リフォームと査定額の関係
- 2025年12月11日
- 読了時間: 4分

マンションを売却する際、「リフォームをしたほうが高く売れるのか?」これは多くの売主が抱く疑問です。
結論から言うと、リフォームが査定額に影響する場合もあれば、しない場合もあります。どんなリフォームをしたのか、どんな買主がターゲットになるのかによって評価が大きく変わるためです。
この記事では、第三者視点で「リフォームと査定額の関係」を整理し、売却前に何をすべきか・何をしなくて良いかを分かりやすく解説します。

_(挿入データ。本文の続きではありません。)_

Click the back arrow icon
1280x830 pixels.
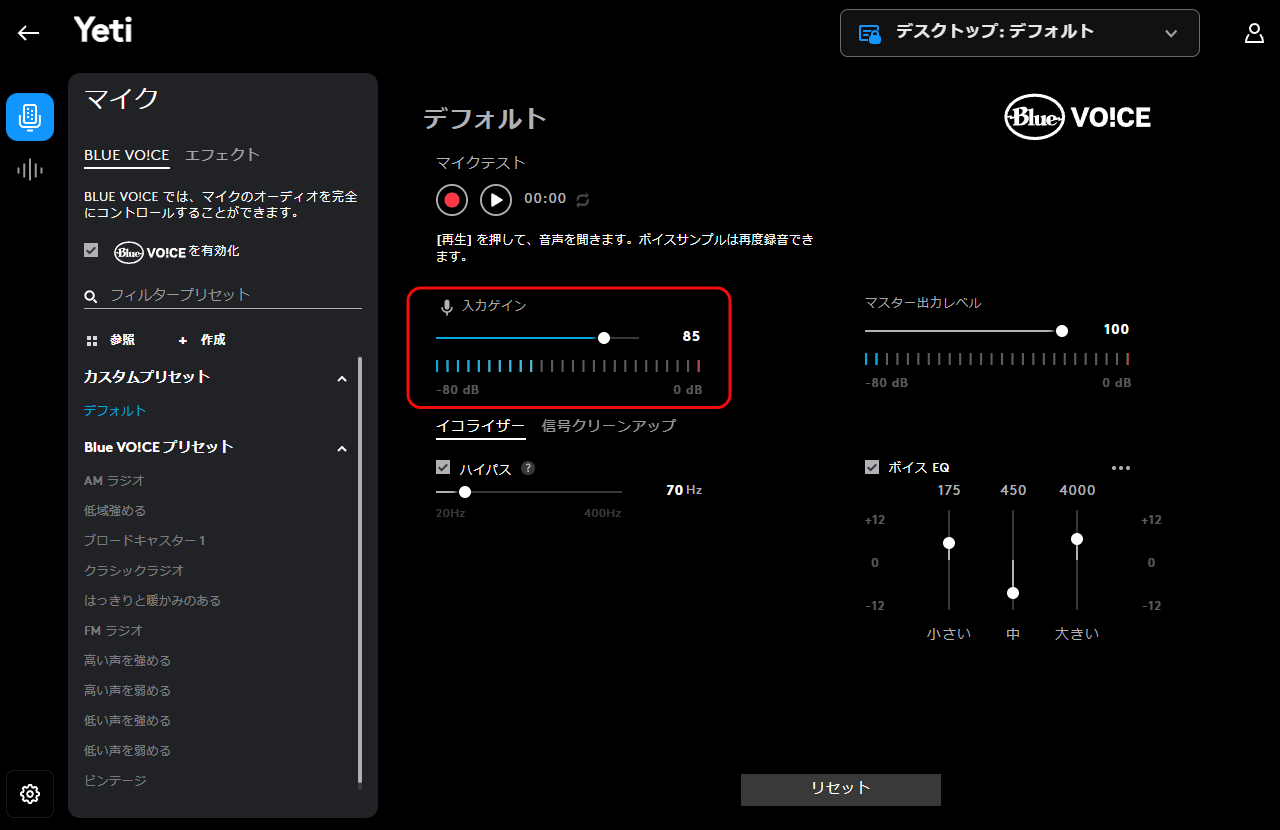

マンション自体の価値を否定しない内容で、売却判断に役立つ構成にしています。
リフォームが査定額に影響するのは「買主のメリットが明確な場合」
査定は「市場で買い手がつきやすいかどうか」を基準に評価されます。
そのため、次のようなリフォームは査定にプラスになりやすい傾向があります。
水回りの設備が新しい
床や壁がきれいで使用感が少ない
間取りが使いやすく改善されている
古さを感じない内装になっている
ただし、誰にでも喜ばれる内容であることがポイントです。
リフォームが査定額に大きく影響しないケースもある
一方、リフォームをしていても、査定が大きく上がらないこともあります。
影響しにくいケース例
個性的すぎるデザインに変更している
高額な設備を入れたが好みが分かれる
部分的に古い箇所が残っている
購入後にリノベーションしたい層が多いエリア
リフォーム=必ず高評価、というわけではありません。
評価されやすい「リフォーム内容」の具体例
査定額を押し上げやすいポイントは、買主が自分で費用をかけなくて済む部分です。
プラスになりやすいリフォーム項目
キッチン交換
浴室交換(追い焚き・乾燥機付きは人気)
トイレ交換
洗面台交換
床の張り替え(フローリング・タイルなど)
壁紙の貼り替え
建具の交換
これらは“日常生活の快適さ”に直結するため評価が高まりやすくなります。
査定で評価されにくい「リフォーム内容」
逆に、費用をかけても査定額に反映されにくい項目もあります。
査定で加点されにくい例
趣味性の強いデザイン
天井造作や間接照明などの装飾要素
高級グレードの設備(一般層のニーズとズレる場合)
ペット仕様などの特殊リフォーム
これはマンションが悪いという話ではなく、“好みが分かれる内容は評価の対象になりにくい”という市場の特性です。
売却前にわざわざ高額リフォームをする必要はある?
基本的には、売却前に高額なリフォームをする必要はありません。
理由は次の通りです。
費用に対して査定額がそこまで上がらないことがある
買主が自分好みにリノベーションしたいケースも多い
中古マンションは「現状価格+リノベ費用」で考える買主も多い
高額リフォームをするより、適切な価格設定・販売戦略・見せ方のほうが効果が大きいことが多いです。
売却前に効果的なのは「小さな手入れ」
大きなリフォームではなく、次のような“プチ改善”は査定にも内覧にも好影響があります。
壁紙の補修
水回りの掃除・カビ取り
床のワックスがけ
室内の整理整頓
壊れた設備の軽微な修繕
大きな投資をせずに印象を良くできるため、費用対効果が高いポイントです。
査定では「リフォームの履歴」が大切
査定時には、リフォームの内容と実施時期を伝えることが重要です。
例:
キッチン交換(○年前)
浴室交換(○年前)
フローリング張り替え(○年前)
壁紙全体の貼り替え(○年前)
丁寧に管理されているという印象は、査定にもプラスに働きます。
まとめ:リフォームは“内容次第で査定にプラス”だが、万能ではない
リフォームと査定額の関係をまとめると次の通りです。
買主が喜ぶ設備改善はプラスに評価されやすい
趣味性が強いリフォームは評価されにくい
高額リフォーム=必ず高く売れる、ではない
売却前は“小さな改善”のほうが効果的なことが多い
大切なのは、自分のマンションの強みを適切に伝え、最適な売却戦略を立てることです。
リフォーム歴を正しく評価してもらうことで、査定の精度も上がります。